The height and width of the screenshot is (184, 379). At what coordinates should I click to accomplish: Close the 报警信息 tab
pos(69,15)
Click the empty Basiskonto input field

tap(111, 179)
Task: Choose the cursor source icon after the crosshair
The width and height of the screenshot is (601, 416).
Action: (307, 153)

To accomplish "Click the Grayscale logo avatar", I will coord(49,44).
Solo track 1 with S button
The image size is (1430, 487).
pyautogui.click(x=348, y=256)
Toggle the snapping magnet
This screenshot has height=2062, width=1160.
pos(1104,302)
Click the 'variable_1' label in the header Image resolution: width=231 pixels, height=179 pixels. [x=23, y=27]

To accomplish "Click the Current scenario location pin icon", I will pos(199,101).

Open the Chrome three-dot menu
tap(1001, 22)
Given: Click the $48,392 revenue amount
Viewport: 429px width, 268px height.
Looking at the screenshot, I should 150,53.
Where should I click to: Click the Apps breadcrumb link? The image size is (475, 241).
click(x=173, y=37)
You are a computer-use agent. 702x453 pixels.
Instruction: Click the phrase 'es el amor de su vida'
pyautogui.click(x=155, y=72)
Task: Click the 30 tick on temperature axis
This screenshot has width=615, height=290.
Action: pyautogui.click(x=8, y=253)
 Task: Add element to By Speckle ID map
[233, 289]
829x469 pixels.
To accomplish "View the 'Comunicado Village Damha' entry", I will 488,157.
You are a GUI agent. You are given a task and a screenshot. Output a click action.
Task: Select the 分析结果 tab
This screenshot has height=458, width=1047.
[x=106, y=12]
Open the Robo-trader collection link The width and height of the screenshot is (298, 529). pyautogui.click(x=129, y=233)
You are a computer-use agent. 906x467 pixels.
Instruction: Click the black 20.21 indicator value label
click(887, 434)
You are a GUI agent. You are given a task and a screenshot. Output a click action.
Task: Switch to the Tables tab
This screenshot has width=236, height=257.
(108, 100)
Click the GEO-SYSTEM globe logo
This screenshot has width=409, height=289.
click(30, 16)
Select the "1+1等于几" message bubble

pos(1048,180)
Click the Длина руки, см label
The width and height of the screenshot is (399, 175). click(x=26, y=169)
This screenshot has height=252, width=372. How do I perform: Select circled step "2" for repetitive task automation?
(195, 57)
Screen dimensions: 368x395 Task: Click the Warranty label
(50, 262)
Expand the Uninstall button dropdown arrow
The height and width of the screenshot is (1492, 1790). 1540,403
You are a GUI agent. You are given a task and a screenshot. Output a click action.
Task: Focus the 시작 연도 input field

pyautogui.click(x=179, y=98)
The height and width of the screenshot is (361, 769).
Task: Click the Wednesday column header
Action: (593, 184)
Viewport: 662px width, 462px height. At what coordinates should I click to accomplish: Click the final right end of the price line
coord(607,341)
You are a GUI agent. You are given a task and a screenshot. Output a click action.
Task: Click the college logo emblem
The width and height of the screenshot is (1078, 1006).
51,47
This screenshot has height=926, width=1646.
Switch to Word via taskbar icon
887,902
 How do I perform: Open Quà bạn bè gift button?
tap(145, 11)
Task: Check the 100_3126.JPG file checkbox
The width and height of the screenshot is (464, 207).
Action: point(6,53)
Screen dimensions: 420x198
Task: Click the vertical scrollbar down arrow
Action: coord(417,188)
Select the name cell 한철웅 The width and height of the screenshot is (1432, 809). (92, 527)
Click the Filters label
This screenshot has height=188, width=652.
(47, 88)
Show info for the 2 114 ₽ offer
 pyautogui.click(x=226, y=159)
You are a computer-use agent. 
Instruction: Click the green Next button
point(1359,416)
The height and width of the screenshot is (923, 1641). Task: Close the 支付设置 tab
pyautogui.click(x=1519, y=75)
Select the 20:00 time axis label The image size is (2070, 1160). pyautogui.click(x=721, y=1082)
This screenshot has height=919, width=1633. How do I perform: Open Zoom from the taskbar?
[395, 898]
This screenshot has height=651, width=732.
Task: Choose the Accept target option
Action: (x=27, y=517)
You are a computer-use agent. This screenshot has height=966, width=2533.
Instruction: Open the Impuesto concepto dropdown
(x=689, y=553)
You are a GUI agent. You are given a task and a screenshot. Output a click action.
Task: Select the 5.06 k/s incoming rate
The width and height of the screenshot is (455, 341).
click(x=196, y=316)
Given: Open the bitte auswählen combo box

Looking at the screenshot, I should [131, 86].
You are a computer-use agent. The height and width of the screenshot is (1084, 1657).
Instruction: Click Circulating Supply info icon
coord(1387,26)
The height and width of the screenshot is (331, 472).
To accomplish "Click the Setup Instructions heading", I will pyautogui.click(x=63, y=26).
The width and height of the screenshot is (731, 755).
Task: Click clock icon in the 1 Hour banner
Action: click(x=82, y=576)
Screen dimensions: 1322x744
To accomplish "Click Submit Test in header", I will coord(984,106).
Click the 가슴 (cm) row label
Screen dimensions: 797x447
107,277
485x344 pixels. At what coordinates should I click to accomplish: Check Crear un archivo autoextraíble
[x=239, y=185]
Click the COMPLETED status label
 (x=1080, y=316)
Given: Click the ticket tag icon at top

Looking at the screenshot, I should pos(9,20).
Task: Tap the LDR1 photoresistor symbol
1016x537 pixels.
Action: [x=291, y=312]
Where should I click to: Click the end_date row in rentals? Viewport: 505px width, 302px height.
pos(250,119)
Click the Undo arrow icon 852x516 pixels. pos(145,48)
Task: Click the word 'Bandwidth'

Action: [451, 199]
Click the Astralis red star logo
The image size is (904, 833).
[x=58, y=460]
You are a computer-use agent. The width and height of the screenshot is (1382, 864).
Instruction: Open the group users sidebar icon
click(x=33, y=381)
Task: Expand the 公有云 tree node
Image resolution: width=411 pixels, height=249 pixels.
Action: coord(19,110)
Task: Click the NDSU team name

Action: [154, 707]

• Problem statement: Count the lines in the records above that contain the string "Close", matching case exactly. Give only the number.

• Written reply: 2